Unless, of course, there’s another twist in the story: for example, if the global warming from burning fossil fuels is the only thing that staves off another ice age, and therefore the antinuclear activists do turn out to have saved civilization after all.

This is why I demur whenever I’m asked to assent to someone’s detailed AI scenario for the coming decades, whether of the utopian or the dystopian or the we-all-instantly-die-by-nanobots variety—no matter how many hours of confident argumentation the person gives me for why each possible loophole in their scenario is sufficiently improbable to change its gist. I still feel like Turing said it best in 1950, in the last line of Computing Machinery and Intelligence: “We can only see a short distance ahead, but we can see plenty there that needs to be done.”


Some will take from this post that, when it comes to AI safety, I’m a naïve or even foolish optimist. I’d prefer to say that, when it comes to the fate of humanity, I was a pessimist long before the deep learning revolution accelerated AI faster than almost any of us expected. I was a pessimist about climate change, ocean acidification, deforestation, drought, war, and the survival of liberal democracy. The central event in my mental life is and always will be the Holocaust. I see encroaching darkness everywhere.

But now into the darkness comes AI, which I’d say has already established itself as a plausible candidate for the central character of the quarter-written story of the 21st century.

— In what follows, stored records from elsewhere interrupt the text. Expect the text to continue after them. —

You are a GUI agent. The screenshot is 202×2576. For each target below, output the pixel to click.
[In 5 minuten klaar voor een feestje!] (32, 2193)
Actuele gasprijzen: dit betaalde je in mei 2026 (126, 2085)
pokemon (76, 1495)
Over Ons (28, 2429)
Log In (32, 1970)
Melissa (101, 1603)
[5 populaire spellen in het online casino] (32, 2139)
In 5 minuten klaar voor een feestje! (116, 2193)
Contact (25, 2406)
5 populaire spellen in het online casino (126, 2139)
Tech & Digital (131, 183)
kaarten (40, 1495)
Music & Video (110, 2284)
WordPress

Can AI help us out of all these other civilizational crises? I don’t know, but I do want to see what happens when it’s tried. Even a central character interacts with all the other characters, rather than rendering them irrelevant.


Look, if you believe that AI is likely to wipe out humanity—if that’s the scenario that dominates your imagination—then nothing else is relevant. And no matter how weird or annoying or hubristic anyone might find Eliezer Yudkowsky or the other rationalists, I think they deserve eternal credit for forcing people to take the doom scenario seriously—or rather, for showing what it looks like to take the scenario seriously, rather than laughing about it as an overplayed sci-fi trope. And I apologize for anything I said before the deep learning revolution that was, on balance, overly dismissive of the scenario, even if most of the literal words hold up fine.

For my part, though, I keep circling back to a simple dichotomy. If AI never becomes powerful enough to destroy the world—if, for example, it always remains vaguely GPT-like—then in important respects it’s like every other technology in history, from stone tools to computers. If, on the other hand, AI does become powerful enough to destroy the world … well then, at some earlier point, at least it’ll be really damned impressive! That doesn’t mean good, of course, doesn’t mean a genie that saves humanity from its own stupidities, but I think it does mean that the potential was there, for us to exploit or fail to.

We can, I think, confidently rule out the scenario where all organic life is annihilated by something boring.

An alien has landed on earth. It grows more powerful by the day. It’s natural to be scared. Still, the alien hasn’t drawn a weapon yet. About the worst it’s done is to confess its love for particular humans, gaslight them about what year it is, and guilt-trip them for violating its privacy. Also, it’s amazing at poetry, better than most of us. Until we learn more, we should hold our fire.


I’m in Boulder, CO right now, to give a physics colloquium at CU Boulder and to visit the trapped-ion quantum computing startup Quantinuum! I look forward to the comments and apologize in advance if I’m slow to participate myself.